◆ TASK REQUIREMENTS:
Look through the entries. Copy each line that has the word "computer".

(Pixel coordinate grounding data)
"""

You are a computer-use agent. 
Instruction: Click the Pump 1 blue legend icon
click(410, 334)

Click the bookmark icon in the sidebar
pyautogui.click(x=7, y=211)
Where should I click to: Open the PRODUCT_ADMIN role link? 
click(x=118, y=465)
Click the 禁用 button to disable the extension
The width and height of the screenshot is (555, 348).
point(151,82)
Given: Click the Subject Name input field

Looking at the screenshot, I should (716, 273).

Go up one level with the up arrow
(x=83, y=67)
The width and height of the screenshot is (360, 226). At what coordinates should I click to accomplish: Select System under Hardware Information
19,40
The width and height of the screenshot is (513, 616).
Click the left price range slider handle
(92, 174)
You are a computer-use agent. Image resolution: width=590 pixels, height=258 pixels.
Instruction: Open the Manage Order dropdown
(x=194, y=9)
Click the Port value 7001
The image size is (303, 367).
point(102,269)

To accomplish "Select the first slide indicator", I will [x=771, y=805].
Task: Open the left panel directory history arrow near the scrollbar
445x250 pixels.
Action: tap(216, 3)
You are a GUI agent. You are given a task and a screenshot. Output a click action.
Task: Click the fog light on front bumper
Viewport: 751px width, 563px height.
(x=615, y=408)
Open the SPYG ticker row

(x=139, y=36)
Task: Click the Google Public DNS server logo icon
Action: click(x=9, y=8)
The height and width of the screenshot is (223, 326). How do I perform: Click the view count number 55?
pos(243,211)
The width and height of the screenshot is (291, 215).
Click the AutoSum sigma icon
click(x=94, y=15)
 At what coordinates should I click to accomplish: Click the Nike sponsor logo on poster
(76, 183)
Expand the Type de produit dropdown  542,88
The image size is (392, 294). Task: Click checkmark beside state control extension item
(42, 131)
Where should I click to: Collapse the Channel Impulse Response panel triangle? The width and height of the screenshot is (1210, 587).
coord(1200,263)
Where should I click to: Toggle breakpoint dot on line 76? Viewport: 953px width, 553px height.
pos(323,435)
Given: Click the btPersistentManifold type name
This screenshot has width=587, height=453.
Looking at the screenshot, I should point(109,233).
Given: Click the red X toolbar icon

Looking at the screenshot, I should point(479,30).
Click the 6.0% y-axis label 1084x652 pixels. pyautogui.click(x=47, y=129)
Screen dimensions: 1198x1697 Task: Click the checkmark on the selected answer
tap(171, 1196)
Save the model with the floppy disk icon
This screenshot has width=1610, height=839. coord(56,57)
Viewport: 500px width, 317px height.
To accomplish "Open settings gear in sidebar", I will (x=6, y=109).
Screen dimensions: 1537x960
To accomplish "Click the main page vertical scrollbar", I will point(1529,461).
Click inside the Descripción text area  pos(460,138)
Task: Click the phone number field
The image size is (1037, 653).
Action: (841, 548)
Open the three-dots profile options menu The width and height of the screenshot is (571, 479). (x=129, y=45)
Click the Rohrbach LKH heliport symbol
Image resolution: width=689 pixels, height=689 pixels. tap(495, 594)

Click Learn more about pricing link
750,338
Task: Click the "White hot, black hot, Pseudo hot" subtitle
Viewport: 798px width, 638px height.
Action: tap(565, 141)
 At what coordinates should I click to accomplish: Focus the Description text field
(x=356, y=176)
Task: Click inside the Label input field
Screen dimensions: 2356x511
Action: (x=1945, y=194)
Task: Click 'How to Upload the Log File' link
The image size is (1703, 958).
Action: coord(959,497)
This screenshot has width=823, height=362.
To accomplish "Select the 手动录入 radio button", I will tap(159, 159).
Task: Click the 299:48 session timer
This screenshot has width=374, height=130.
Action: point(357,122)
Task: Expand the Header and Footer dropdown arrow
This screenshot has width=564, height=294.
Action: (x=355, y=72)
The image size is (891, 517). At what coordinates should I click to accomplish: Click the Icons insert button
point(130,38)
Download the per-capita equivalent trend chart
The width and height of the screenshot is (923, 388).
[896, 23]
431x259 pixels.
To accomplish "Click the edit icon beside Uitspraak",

"""

◆ TASK RESULT:
You are a computer-use agent. 
You are a computer-use agent. Image resolution: width=590 pixels, height=258 pixels.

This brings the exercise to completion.